Ansia e meditazione
Molte persone (me compresa) si avvicinano per la prima volta alla meditazione o alla mindfulness con la speranza di trovare un modo di rilassarsi e di placare i pensieri della mente che corrono nella testa alla velocità della luce, rimbalzando impazziti da una parete all’altra, senza mai trovare una via d’uscita.
I più ansiosi, saranno sicuramente rimasti delusi. Tachicardia, nodo in gola che si fa sempre più pesante, piedi che improvvisamente diventano dotati di vita propria, impossibili da tenere fermi, viscere aggrovigliate più che mai. La prima volta che mi sono seduta a terra, con le gambe incrociate, cercando di focalizzare la mia attenzione sul respiro, sono durata cinque minuti. Il cuore martellava fortissimo, tanto che mi sembrava di sentirlo distintamente. Non da dentro il mio corpo, ma da fuori, come un rullo di tamburi in lontananza. Quando poi ho provato la pratica del bodyscan, che consiste nello spostare deliberatamente la consapevolezza attraverso le diverse parti del corpo, ho deciso che la mindfulness non faceva decisamente per me. Il mio corpo urlava pietà e io ero più agitata che mai.
Eppure, le evidenze scientifiche riguardanti l’efficacia della mindfulness sugli stati d’ansia sono ben note. Solo per citarne una, (ma online ne potete trovare a bizzeffe) uno studio della Johns Hopkins University ha dimostrato che la pratica meditativa forniva, in soggetti che soffrivano di ansia e depressione, un sollievo maggiore rispetto ai risultati ottenuti con il solo utilizzo di farmaci antidepressivi (che, forse non tutti sanno, vengono utilizzati non solo nei disturbi depressivi, ma anche in quelli riguardanti ansia o panico).
E allora perché meditare può essere così fastidioso e frustrante? Si tratta, in realtà, di un’esperienza piuttosto comune. Soprattutto in quelle persone che hanno problematiche legate all’ansia o per quelle che sono abituate a una corsa continua, sia nella vita reale che nella propria mente. Per chi ha imparato che “lasciare il controllo” significa “pericolo”.

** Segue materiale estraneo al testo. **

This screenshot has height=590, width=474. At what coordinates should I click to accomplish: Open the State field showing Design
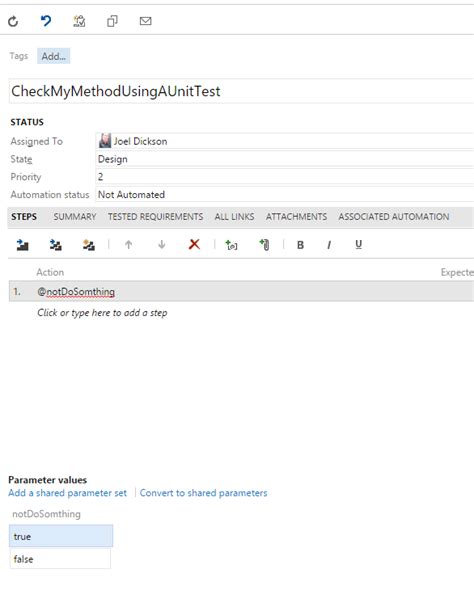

La meditazione è a tutti gli effetti un allenamento, e come tale richiede tempo e costanza prima di poter diventare uno strumento utile: lo sapevate che meditare modifica persino le strutture cerebrali? Immaginate di andare in palestra senza aver mai fatto esercizio fisico - a me è successo -, che fate? Probabilmente mollate - io l’ho fatto -. Perché quando ci poniamo degli obiettivi e non riusciamo a raggiungerli, ci convinciamo di non esserne in grado. Nella mindfulness questo si traduce in pensieri come: “non riesco a rilassarmi; sento fastidio dappertutto, dove sbaglio?; continuo a distrarmi; ho troppi pensieri, è evidente che questa pratica non faccia per me”.
Personalmente, il vero punto di svolta, è stato prendere atto che la mindfulness non è performance, non ci sono degli obiettivi da raggiungere o dei risultati da conquistare. “Nemmeno quello di vivere più serenamente/essere più rilassati?”. Nemmeno quello. “Nemmeno quello di ridurre lo stress o regolare meglio le proprie emozioni?”. Nemmeno quello. Questi sono effetti della mindfulness (insieme a tanti altri, come l’aumento delle capacità di concentrazione e di memoria) che si raggiungono con il tempo e la pratica. Ma non sono mai scopo.
Lo scopo, quello vero, è di formare attivamente la mente per aumentare la nostra consapevolezza.
Può sembrare paradossale: è un abbandonare il controllo per guadagnare controllo. In questa prospettiva, quando arriva il pensiero, invece di farci coinvolgere o di andare in frustrazione pensando che non siamo fatti per meditare, possiamo prenderne atto, vederlo, osservarlo, accoglierlo. Tornare con gentilezza alla nostra pratica. Scoprire che, dopo l’onda del cuore a mille e del nodo in gola, c’è un orizzonte di pace.
Difficile, per noi occidentali, abituati a criticarci e voler fare sempre tutto bene, secondo i nostri tempi e i nostri modi. Ma possibile. Anche per i più strenui controllanti.
Tutto questo per dire che se la vostra prima esperienza con la mindfulness è stata, come per me, faticosa e frustrante, aspettate a trarre le vostre conclusioni: non significa che non siate all’altezza o che questa pratica non faccia per voi. Anzi, al contrario, questa fatica potrebbe essere segno dell’importanza di costruire uno spazio interiore in cui poter permettere ai vostri pensieri, emozioni e sensazioni di fluire, senza bisogno di farci nulla.